- **To do**:
Take the lines below between the one holding "Task: Click the Scale axes limits icon" and the one holding "Click the Hanwha Life Esports logo", inclusive, and copy them exactly. Add nothing.

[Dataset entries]

==============================

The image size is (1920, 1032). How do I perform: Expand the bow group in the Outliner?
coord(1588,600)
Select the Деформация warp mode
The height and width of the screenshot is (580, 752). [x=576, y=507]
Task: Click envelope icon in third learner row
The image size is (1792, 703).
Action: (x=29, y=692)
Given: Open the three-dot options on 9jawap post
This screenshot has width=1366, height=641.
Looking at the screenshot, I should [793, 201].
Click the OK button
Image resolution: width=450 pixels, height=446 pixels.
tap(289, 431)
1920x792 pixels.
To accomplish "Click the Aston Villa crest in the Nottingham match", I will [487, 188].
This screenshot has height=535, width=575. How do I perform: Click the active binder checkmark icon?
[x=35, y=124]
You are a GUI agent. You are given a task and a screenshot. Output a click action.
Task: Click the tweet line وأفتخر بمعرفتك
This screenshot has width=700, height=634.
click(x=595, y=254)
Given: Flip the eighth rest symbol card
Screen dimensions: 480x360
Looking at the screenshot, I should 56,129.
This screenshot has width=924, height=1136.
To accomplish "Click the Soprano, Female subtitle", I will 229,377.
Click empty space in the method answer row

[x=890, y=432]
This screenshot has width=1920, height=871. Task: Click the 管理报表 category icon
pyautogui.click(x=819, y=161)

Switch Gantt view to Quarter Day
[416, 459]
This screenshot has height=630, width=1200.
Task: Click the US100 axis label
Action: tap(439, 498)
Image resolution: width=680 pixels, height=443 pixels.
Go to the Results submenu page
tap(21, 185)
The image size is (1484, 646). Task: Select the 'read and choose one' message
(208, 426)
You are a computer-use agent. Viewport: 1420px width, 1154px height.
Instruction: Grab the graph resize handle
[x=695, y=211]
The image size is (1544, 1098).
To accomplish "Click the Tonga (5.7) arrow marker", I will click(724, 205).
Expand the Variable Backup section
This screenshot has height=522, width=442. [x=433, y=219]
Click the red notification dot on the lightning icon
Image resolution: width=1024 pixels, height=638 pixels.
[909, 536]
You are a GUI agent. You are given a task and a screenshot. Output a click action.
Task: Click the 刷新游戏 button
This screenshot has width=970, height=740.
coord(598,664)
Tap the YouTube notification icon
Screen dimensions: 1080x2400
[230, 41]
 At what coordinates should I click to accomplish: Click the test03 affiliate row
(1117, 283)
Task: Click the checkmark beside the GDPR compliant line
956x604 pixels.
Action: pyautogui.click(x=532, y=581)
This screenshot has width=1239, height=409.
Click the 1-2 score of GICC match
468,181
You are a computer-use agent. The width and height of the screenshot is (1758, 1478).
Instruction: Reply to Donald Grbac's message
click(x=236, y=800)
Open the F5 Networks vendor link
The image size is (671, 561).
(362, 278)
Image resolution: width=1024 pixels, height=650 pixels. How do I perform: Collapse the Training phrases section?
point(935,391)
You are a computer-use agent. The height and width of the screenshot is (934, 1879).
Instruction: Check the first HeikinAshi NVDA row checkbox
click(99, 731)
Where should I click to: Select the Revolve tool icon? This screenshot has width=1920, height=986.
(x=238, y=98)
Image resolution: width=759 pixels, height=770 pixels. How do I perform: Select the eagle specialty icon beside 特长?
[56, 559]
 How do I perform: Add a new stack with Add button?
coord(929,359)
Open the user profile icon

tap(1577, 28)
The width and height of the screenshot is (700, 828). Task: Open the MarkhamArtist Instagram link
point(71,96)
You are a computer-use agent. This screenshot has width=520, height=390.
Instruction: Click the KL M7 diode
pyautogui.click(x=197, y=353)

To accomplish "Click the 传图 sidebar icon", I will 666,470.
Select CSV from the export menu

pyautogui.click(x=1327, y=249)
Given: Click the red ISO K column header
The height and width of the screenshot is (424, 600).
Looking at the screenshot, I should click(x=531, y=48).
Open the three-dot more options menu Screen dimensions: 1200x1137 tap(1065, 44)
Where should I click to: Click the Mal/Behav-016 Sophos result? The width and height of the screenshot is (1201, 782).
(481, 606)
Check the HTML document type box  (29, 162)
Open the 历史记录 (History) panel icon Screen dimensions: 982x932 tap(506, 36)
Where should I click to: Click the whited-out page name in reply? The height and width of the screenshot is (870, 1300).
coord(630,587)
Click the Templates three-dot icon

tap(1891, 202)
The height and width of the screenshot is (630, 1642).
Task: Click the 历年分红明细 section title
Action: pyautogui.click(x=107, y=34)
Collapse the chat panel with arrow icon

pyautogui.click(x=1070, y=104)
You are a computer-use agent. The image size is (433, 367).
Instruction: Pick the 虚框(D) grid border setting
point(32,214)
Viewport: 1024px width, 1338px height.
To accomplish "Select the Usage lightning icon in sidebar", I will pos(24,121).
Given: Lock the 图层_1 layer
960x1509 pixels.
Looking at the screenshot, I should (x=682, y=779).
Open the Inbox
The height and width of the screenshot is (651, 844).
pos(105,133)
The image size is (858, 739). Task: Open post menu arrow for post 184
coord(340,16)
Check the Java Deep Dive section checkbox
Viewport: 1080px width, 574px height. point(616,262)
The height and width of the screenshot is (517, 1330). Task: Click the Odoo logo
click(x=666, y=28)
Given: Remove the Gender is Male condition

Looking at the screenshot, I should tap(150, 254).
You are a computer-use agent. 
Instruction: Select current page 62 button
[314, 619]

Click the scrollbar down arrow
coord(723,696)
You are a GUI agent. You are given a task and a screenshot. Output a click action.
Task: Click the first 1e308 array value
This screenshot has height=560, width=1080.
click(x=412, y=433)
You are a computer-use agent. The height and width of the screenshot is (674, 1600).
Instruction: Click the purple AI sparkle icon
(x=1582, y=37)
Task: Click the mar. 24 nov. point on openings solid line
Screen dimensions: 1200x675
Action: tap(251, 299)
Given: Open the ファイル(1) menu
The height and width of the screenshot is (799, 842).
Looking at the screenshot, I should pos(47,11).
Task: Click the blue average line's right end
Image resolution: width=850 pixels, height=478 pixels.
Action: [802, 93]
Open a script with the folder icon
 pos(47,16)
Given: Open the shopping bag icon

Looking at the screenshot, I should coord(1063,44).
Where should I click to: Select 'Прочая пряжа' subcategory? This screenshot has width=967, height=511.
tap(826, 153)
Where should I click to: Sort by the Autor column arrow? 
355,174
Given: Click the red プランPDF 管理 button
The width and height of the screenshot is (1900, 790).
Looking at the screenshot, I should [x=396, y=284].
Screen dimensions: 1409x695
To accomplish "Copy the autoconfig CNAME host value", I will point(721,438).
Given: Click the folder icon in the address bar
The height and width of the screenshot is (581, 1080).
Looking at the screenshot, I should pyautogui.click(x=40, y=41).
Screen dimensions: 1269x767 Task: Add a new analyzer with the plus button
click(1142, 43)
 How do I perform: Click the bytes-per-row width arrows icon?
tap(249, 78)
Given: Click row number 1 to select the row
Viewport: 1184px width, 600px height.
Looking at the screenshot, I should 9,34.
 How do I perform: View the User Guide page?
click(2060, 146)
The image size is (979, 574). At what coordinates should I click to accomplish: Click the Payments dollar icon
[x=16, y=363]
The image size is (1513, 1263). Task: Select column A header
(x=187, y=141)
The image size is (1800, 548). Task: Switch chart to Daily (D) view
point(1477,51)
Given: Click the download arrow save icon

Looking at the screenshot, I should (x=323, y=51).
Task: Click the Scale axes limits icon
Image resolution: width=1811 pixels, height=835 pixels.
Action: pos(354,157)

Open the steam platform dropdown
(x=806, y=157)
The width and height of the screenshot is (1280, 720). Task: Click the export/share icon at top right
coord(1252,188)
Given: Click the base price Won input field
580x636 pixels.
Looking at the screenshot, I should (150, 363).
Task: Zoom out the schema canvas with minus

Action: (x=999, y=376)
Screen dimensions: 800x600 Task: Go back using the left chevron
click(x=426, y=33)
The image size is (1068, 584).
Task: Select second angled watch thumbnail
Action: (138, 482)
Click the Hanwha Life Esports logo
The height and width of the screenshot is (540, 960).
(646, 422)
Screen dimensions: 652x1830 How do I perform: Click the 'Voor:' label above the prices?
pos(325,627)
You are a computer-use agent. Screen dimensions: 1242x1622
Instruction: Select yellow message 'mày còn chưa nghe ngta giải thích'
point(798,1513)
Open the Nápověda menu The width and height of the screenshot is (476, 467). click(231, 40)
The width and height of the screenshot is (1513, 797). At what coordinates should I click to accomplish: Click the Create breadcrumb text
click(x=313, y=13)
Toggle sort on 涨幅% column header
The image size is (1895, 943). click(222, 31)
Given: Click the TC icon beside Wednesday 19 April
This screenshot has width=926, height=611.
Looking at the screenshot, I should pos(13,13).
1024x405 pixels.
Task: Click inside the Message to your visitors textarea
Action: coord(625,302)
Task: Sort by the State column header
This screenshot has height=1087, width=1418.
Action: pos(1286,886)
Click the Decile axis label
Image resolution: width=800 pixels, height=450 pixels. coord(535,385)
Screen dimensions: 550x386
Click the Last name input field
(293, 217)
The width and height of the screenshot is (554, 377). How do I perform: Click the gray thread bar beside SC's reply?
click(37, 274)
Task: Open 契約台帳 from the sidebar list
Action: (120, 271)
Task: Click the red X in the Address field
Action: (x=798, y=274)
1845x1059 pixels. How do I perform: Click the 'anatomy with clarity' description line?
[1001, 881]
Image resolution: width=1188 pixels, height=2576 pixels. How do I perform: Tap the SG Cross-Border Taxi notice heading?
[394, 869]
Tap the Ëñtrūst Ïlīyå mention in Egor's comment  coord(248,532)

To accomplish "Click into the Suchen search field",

==============================

- **Solution to this task**:
Task: Click the Scale axes limits icon
Image resolution: width=1811 pixels, height=835 pixels.
Action: pos(354,157)

Open the steam platform dropdown
(x=806, y=157)
The width and height of the screenshot is (1280, 720). Task: Click the export/share icon at top right
coord(1252,188)
Given: Click the base price Won input field
580x636 pixels.
Looking at the screenshot, I should (150, 363).
Task: Zoom out the schema canvas with minus

Action: (x=999, y=376)
Screen dimensions: 800x600 Task: Go back using the left chevron
click(x=426, y=33)
The image size is (1068, 584).
Task: Select second angled watch thumbnail
Action: (138, 482)
Click the Hanwha Life Esports logo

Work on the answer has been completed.